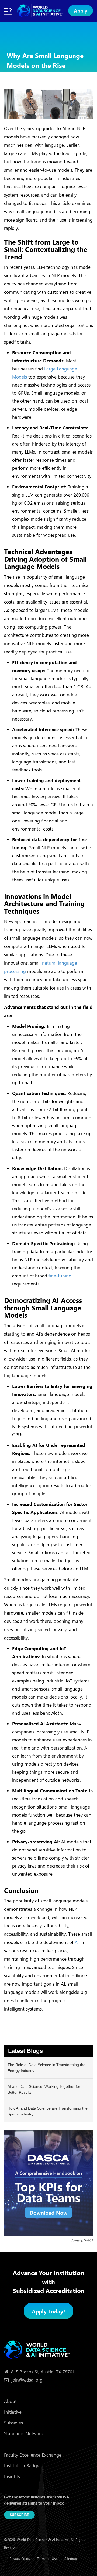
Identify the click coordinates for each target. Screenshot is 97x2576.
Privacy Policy (19, 2558)
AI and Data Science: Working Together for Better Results (44, 2089)
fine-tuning (59, 1276)
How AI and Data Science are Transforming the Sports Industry (48, 2111)
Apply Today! (48, 2311)
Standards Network (23, 2433)
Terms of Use (47, 2558)
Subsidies (13, 2423)
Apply (80, 10)
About (10, 2401)
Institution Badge (21, 2466)
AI (77, 1942)
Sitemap (70, 2558)
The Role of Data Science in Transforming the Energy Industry (46, 2068)
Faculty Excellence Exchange (32, 2455)
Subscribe (19, 2515)
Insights (12, 2476)
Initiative (13, 2412)
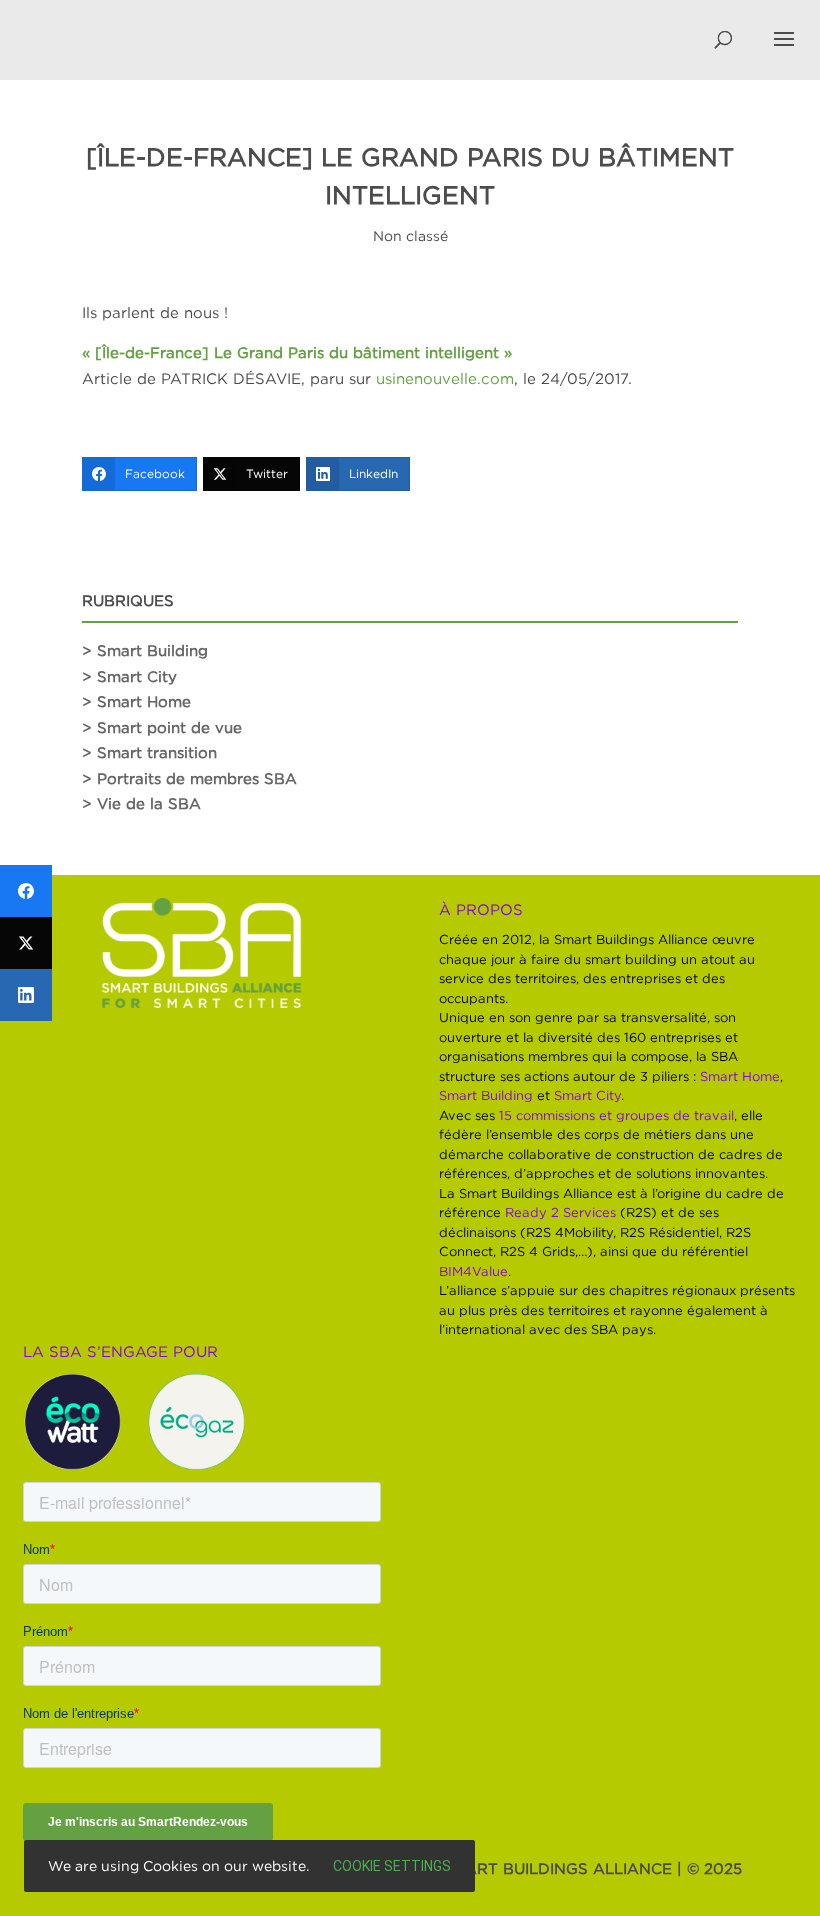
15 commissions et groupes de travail (616, 1115)
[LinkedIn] (26, 995)
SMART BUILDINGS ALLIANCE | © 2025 (592, 1868)
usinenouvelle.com (445, 378)
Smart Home (740, 1076)
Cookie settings (392, 1866)
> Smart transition (149, 752)
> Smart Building (145, 650)
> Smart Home (136, 701)
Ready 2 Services (560, 1212)
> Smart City (129, 676)
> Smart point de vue (162, 727)
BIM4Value (473, 1271)
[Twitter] (26, 943)
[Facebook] (26, 891)
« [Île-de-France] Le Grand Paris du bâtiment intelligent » (297, 352)
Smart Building (486, 1095)
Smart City (587, 1095)
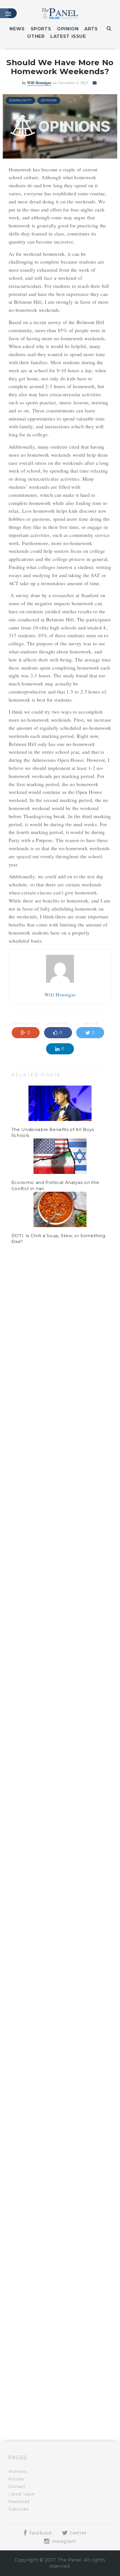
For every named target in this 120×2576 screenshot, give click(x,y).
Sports (41, 28)
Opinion (67, 28)
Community (20, 100)
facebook (40, 2533)
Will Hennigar (39, 83)
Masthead (18, 2501)
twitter (78, 2533)
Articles (16, 2479)
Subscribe (18, 2509)
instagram (63, 2541)
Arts (91, 28)
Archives (17, 2471)
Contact (16, 2486)
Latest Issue (68, 36)
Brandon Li (39, 1300)
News (17, 28)
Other (35, 36)
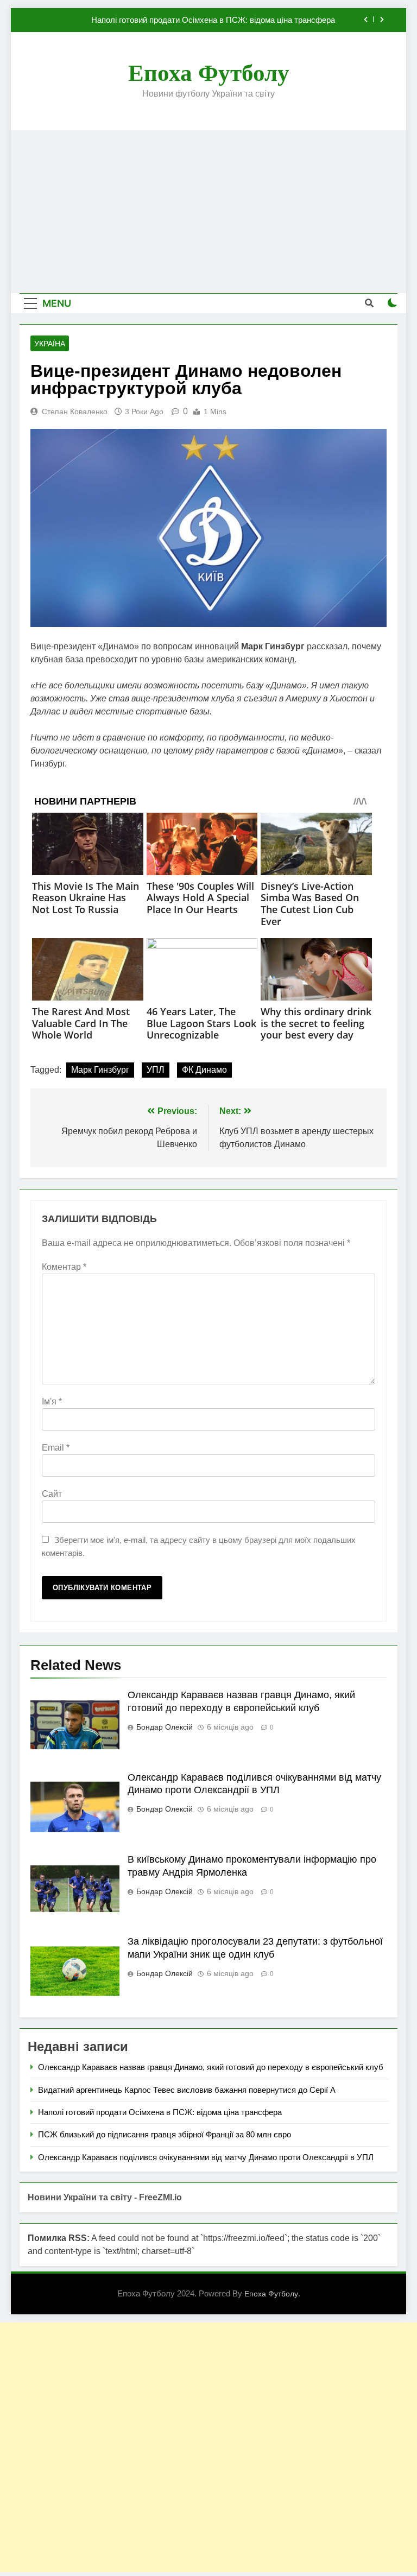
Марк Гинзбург (100, 1069)
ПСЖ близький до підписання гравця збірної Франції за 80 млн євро (164, 2134)
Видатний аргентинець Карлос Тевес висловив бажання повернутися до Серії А (187, 2089)
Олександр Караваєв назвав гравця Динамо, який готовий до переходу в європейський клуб (210, 2067)
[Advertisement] (208, 212)
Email (56, 1447)
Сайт (52, 1493)
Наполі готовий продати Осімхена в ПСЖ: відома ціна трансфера (213, 20)
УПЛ (156, 1069)
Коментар (64, 1266)
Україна (49, 343)
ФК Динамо (204, 1069)
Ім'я (52, 1401)
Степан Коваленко (75, 411)
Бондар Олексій (164, 1727)
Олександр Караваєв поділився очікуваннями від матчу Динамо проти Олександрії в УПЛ (206, 2157)
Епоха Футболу (208, 73)
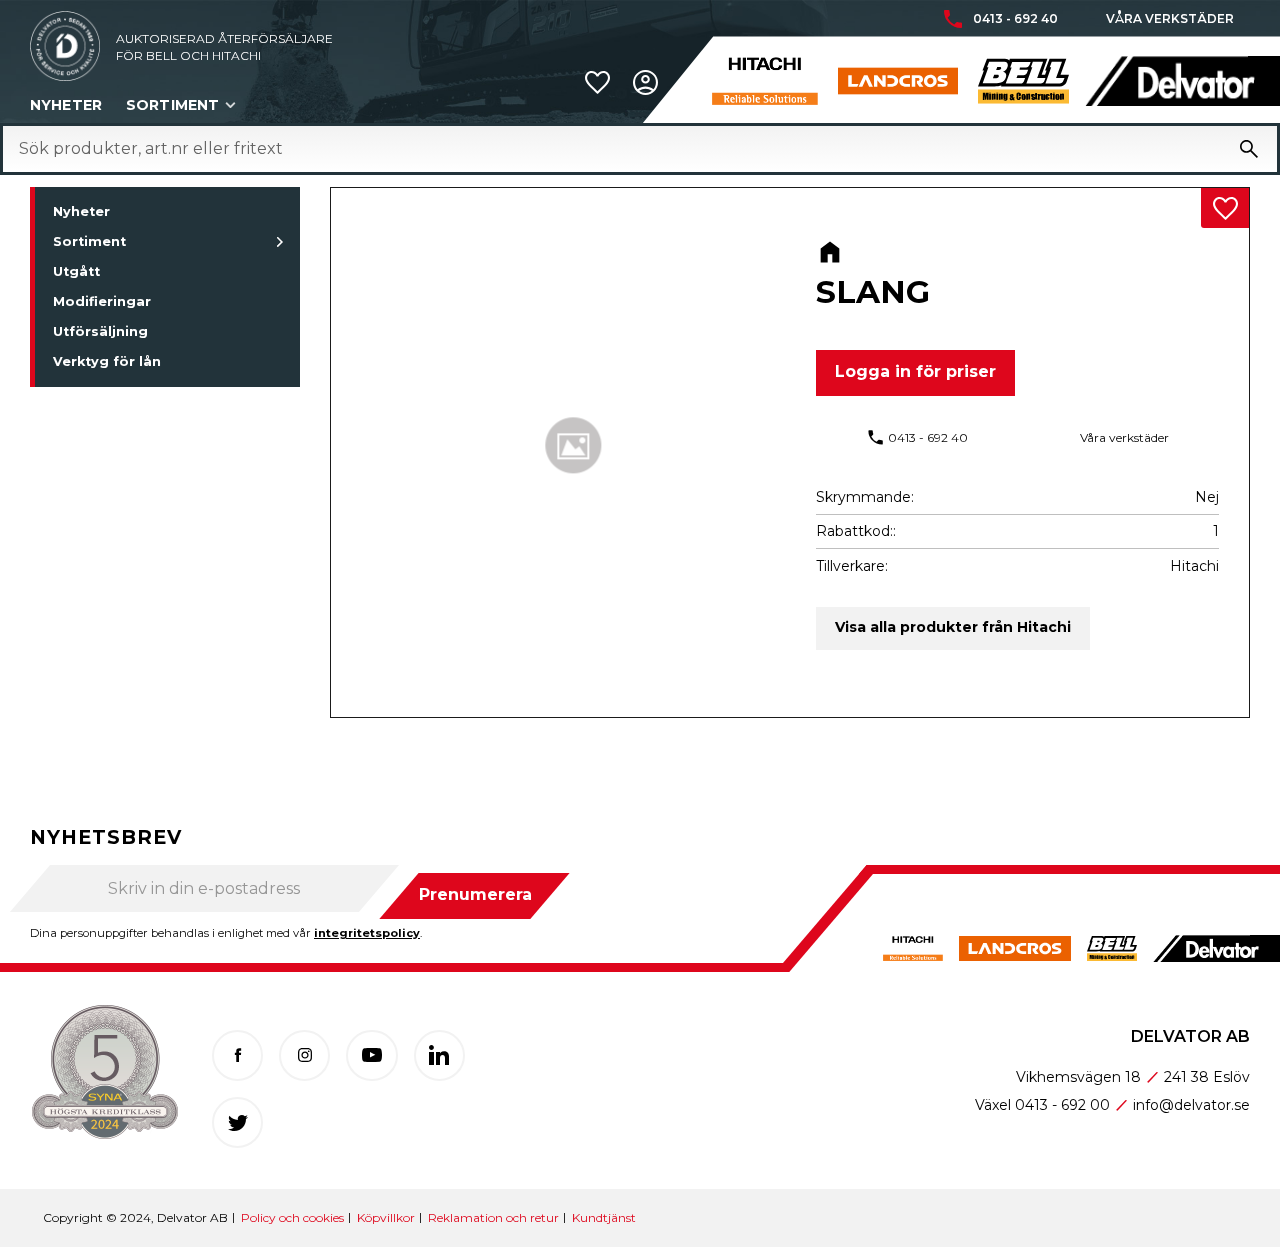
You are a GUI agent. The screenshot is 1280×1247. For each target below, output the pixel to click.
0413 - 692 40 (1015, 19)
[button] (597, 82)
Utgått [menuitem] (76, 271)
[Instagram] (304, 1055)
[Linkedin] (439, 1055)
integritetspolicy (367, 933)
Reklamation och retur (493, 1217)
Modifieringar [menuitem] (102, 301)
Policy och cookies (292, 1217)
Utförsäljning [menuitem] (100, 331)
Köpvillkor (386, 1217)
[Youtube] (371, 1055)
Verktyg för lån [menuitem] (107, 361)
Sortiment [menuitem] (172, 105)
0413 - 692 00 (1062, 1105)
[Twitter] (237, 1122)
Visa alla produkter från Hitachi (953, 627)
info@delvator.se (1191, 1105)
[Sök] (1249, 149)
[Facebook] (237, 1055)
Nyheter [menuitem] (66, 105)
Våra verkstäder (1170, 19)
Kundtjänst (604, 1217)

☆ ☆ ☆ ☆

- [EXERCISE INSTRUCTIONS] Write the material out again exactly. Do not include the pictures.

- [WRITTEN ANSWER]
Identify the click coordinates for each target. Screenshot is 97x2576.
Privacy Policy (19, 2558)
AI and Data Science: Working Together for Better Results (44, 2089)
fine-tuning (59, 1276)
How AI and Data Science are Transforming the Sports Industry (48, 2111)
Apply Today! (48, 2311)
Standards Network (23, 2433)
Terms of Use (47, 2558)
Subsidies (13, 2423)
Apply (80, 10)
About (10, 2401)
Institution Badge (21, 2466)
AI (77, 1942)
Sitemap (70, 2558)
The Role of Data Science in Transforming the Energy Industry (46, 2068)
Faculty Excellence Exchange (32, 2455)
Subscribe (19, 2515)
Insights (12, 2476)
Initiative (13, 2412)
15 commissions et groupes de travail (616, 1115)
[LinkedIn] (26, 995)
SMART BUILDINGS ALLIANCE | © 2025 (592, 1868)
usinenouvelle.com (445, 378)
Smart Home (740, 1076)
Cookie settings (392, 1866)
> Smart transition (149, 752)
> Smart Building (145, 650)
> Smart Home (136, 701)
Ready 2 Services (560, 1212)
> Smart City (129, 676)
> Smart point de vue (162, 727)
BIM4Value (473, 1271)
[Twitter] (26, 943)
[Facebook] (26, 891)
« [Île-de-France] Le Grand Paris du bâtiment intelligent » (297, 352)
Smart Building (486, 1095)
Smart City (587, 1095)
For every named target in this 120×2576 screenshot, give click(x,y).
Sports (41, 28)
Opinion (67, 28)
Community (20, 100)
facebook (40, 2533)
Will Hennigar (39, 83)
Masthead (18, 2501)
twitter (78, 2533)
Articles (16, 2479)
Subscribe (18, 2509)
instagram (63, 2541)
Arts (91, 28)
Archives (17, 2471)
Contact (16, 2486)
Latest Issue (68, 36)
Brandon Li (39, 1300)
News (17, 28)
Other (35, 36)
Марк Гинзбург (100, 1069)
ПСЖ близький до підписання гравця збірної Франції за 80 млн євро (164, 2134)
Видатний аргентинець Карлос Тевес висловив бажання повернутися до Серії А (187, 2089)
Олександр Караваєв назвав гравця Динамо, який готовий до переходу в європейський клуб (210, 2067)
[Advertisement] (208, 212)
Email (56, 1447)
Сайт (52, 1493)
Наполі готовий продати Осімхена в ПСЖ: відома ціна трансфера (213, 20)
УПЛ (156, 1069)
Коментар (64, 1266)
Україна (49, 343)
ФК Динамо (204, 1069)
Ім'я (52, 1401)
Степан Коваленко (75, 411)
Бондар Олексій (164, 1727)
Олександр Караваєв поділився очікуваннями від матчу Динамо проти Олександрії в УПЛ (206, 2157)
Епоха Футболу (208, 73)
You are a GUI agent. The screenshot is 1280×1247. For each target below, output the pixel to click.
0413 - 692 40 (1015, 19)
[button] (597, 82)
Utgått [menuitem] (76, 271)
[Instagram] (304, 1055)
[Linkedin] (439, 1055)
integritetspolicy (367, 933)
Reklamation och retur (493, 1217)
Modifieringar [menuitem] (102, 301)
Policy och cookies (292, 1217)
Utförsäljning [menuitem] (100, 331)
Köpvillkor (386, 1217)
[Youtube] (371, 1055)
Verktyg för lån [menuitem] (107, 361)
Sortiment [menuitem] (172, 105)
0413 - 692 00 (1062, 1105)
[Twitter] (237, 1122)
Visa alla produkter från Hitachi (953, 627)
info@delvator.se (1191, 1105)
[Sök] (1249, 149)
[Facebook] (237, 1055)
Nyheter [menuitem] (66, 105)
Våra verkstäder (1170, 19)
Kundtjänst (604, 1217)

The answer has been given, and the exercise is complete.